══ Records for the exercise ══
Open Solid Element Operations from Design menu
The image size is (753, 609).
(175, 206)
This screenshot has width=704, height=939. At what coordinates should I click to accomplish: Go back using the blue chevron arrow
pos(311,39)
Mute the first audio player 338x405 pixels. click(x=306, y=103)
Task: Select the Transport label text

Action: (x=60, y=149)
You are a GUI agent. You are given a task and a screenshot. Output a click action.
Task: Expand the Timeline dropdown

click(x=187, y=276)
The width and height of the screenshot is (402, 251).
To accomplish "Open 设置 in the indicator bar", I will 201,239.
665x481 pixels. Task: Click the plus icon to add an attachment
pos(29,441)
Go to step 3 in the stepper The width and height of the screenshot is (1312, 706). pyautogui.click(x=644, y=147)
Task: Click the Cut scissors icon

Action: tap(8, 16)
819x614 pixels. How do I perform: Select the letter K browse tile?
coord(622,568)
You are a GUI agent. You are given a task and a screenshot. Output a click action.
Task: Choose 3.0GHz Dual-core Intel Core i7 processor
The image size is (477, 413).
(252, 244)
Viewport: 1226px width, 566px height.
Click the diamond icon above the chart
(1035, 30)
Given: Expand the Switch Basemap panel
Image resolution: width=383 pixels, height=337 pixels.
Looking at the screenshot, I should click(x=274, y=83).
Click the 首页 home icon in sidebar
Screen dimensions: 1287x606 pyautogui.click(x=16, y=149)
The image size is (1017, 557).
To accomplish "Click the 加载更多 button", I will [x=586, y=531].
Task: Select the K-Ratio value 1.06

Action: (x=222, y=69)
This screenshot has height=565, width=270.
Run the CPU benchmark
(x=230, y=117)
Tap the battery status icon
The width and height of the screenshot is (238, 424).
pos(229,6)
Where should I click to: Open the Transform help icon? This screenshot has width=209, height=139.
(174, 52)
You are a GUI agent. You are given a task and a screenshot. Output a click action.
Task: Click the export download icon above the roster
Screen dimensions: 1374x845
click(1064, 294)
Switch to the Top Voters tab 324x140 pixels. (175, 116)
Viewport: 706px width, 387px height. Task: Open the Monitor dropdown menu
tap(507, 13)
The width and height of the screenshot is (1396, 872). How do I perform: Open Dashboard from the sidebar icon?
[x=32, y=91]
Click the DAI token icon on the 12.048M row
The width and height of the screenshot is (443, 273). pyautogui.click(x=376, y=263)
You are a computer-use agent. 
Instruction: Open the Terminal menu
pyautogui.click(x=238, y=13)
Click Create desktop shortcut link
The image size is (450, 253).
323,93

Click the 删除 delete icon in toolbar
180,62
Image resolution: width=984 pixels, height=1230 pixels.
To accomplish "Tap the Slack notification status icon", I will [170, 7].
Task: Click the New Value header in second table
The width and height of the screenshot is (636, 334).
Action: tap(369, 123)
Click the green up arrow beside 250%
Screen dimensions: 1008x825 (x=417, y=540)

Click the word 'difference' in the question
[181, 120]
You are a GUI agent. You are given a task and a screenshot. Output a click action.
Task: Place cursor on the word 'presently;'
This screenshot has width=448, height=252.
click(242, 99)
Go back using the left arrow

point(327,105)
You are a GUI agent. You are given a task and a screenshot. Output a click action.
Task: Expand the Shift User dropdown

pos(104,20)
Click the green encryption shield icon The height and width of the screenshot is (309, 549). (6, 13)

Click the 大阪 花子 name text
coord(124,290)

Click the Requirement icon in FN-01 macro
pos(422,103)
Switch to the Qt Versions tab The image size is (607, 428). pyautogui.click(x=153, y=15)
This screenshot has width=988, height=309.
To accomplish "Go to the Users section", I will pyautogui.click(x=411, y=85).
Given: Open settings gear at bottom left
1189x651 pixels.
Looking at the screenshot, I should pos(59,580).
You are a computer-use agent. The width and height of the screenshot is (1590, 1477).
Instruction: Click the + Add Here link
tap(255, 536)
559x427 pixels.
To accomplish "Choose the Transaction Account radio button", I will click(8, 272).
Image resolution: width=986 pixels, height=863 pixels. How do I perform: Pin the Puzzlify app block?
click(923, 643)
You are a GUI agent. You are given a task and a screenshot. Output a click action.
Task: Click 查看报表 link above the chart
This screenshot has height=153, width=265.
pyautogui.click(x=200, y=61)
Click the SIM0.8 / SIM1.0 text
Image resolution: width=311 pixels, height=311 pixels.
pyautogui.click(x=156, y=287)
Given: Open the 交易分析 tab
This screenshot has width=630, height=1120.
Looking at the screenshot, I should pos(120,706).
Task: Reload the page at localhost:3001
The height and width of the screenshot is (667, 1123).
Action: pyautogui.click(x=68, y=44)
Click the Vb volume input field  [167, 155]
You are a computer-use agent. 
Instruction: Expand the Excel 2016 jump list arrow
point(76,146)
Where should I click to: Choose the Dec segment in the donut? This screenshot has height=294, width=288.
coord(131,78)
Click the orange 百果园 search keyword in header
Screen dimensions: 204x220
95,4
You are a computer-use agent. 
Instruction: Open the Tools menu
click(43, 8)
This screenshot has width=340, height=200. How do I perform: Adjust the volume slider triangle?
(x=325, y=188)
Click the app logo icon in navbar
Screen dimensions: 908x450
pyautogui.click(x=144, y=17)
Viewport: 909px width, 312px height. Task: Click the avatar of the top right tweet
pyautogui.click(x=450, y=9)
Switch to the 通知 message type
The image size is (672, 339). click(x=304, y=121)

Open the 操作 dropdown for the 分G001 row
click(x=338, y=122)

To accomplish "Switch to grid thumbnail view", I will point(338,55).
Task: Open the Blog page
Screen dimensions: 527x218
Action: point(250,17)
═══
Your instructions: Looking at the records above, work out how many lines hold "button" and write only that number.

Expected answer: 2